Your council’s ambitions are in its budget. This one has one hell of an ambition but it needs your help… fill in the response form now. Then get your friends and family to do the same.

8 comments

  1. Hi Adam
    Please use this platform to get change but these changes are not good for residents of bath nor cyclists and walkers. They will force more traffic into Nile Street/Norfolk crescent as cyclists come off Cycle Route 4 so causing more dangers for more cyclists.
    Also these significantly disadvantage the elderly and infirm that live on UBR. Also this will cause more late night walking with people having to park a distance from their homes. I assume you support 24/7 walking.
    Please do not support these schemes but getting better schemes implemented with the support of all.

    • UBR is on West of England Combined Authority’s Key Route Network and management of this road will be transferred to WECA shortly. This is the equivalent of Transport for London’s Red Routes. WECA funded these changes. Be under no illusion that WECA will prioritise movement of people on the KRN and will create multi-modal transit corridors with parking as a secondary concern. UBR is also identified in the LCWIP (https://travelwest.info/projects/west-of-england-local-cycling-and-walking-infrastructure-plan) as a key strategic corridor.

      The side roads still conform to LTN 1/20 page 33 so I do not see an increase in traffic a problem. https://www.gov.uk/government/publications/cycle-infrastructure-design-ltn-120

      • Hi Adam Re your side roads comment just to check – “ you don’t think the increase in traffic will cause any problems” or “you don’t think THERE will be an increase in traffic”.

        If it is the latter then all residents on UBR will be trying to find parking in these side streets so will add to traffic on all these roads. If it’s the former then that’s great news but I’m not sure experience will support you if this scheme is implemented.

        In respect of the LTN then if this road is 20mph then no physical changes are required. Councillor Joanna Wright has confirmed that the 20 mph is not actually part of the Active Travel consultation as it doesn’t require expenditure on works to the road. I have therefore asked why this isn’t being implemented as a matter of urgency. But no reply. This will be the greatest change for safety for all as we know that accidents at lower speeds causes less injury.
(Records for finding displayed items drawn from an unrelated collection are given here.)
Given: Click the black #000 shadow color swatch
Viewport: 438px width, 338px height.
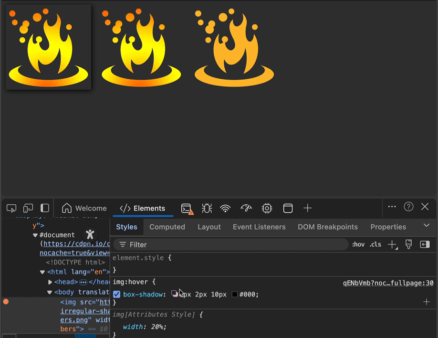Looking at the screenshot, I should (x=235, y=295).
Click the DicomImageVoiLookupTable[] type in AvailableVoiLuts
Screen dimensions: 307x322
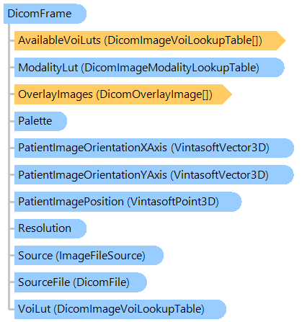183,40
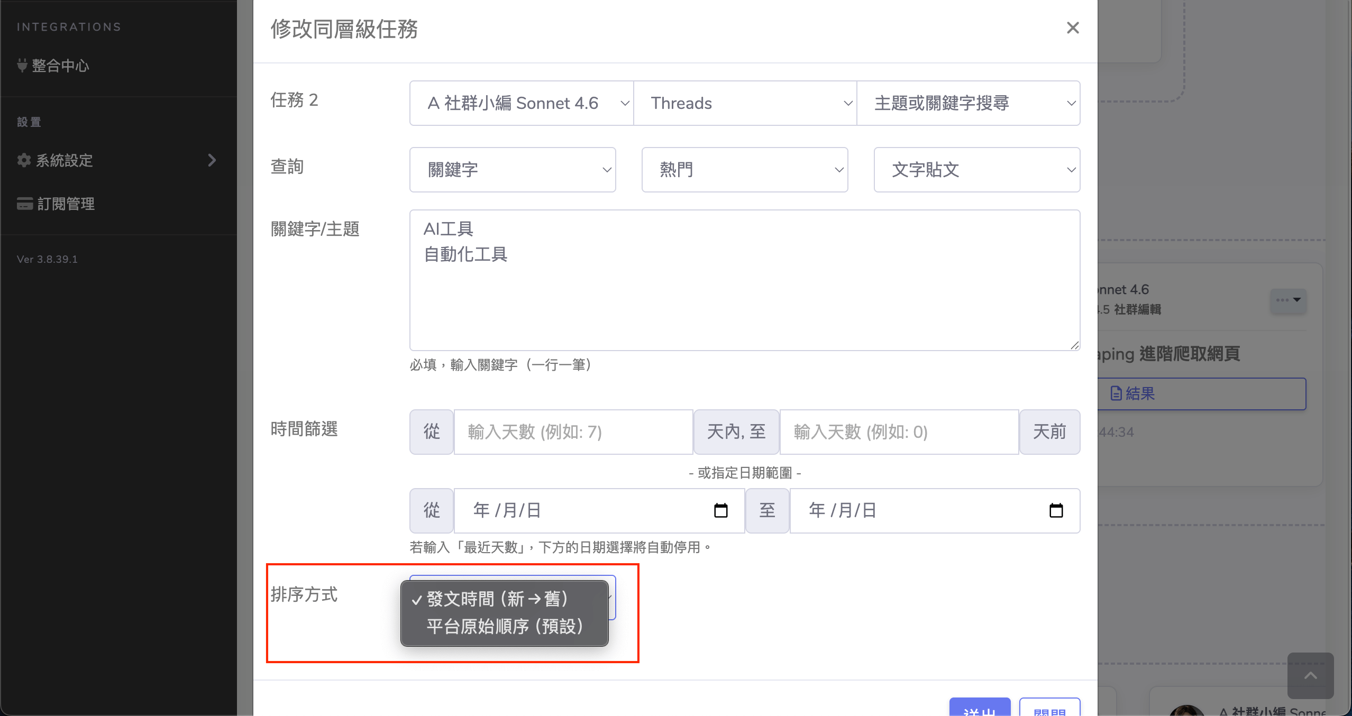
Task: Click the gear icon for 系統設定
Action: tap(24, 160)
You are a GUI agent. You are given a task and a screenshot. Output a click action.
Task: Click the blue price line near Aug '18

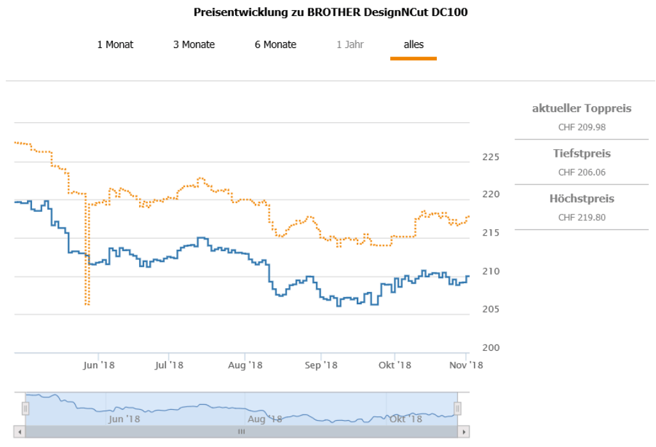[245, 254]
      • I’ve added in the speed/volume of traffic infrastructure requirements (page 33 of LTN 1/20). Even with 20mph, UBR requires protected cycle lanes in order not to exclude most people.

  2. 1. Wells Way (1.7 miles @ 4.6% ave’ gradient)
    2. Ralph Allen Drive (1.1 miles @ 9.6% ave’ gradient)
    3. Landsdown Road (1.4 miles @ 8.3% ave’ gradient)
    4. North Road (1.0 miles @ 9.4% ave’ gradient)
    5. Widcombe Hill (1.1 miles @ 8.7% ave’ gradient)
    6. Bathwick Hill (1.0 miles @ 7.7% ave’ gradient)
    7. Brassknocker (0.7 miles @ 13.3% ave’ gradient)

    A google search on the average gradient of the Bath Hills provides the above data.

    Data you have seen shows that 4 times as many people use Widcombe Hill as a cycle route as North Road and twice as many use Widcombe hill as Bathwick Hill. They are not all expert cyclists, many are on e bikes.

    Can you substantiate the following statement?

    “Supporters of Widcombe Hill have not published any plans deliberately”

    I know you feel passionately about this but please stick to the facts and do not try to skew the consultation, local residents views must be heard and not drowned out by enthusiasts who do not have to live with the consequences on a daily basis.

  3. I’ve cycled up all these except Ralph Allen Drive (which looks very unappetizing). I am not particularly fit & don’t like close-passing traffic. For me, unpleasantness when cycling uphill is a combination of steepness, narrowness and traffic. Brassknocker was the worst. Widcombe Hill was rather unpleasant. The best was a tie between Bathwick Hill (due to its width much of the way) and North Road. With 2-way bus gates, North Road will be a clear winner.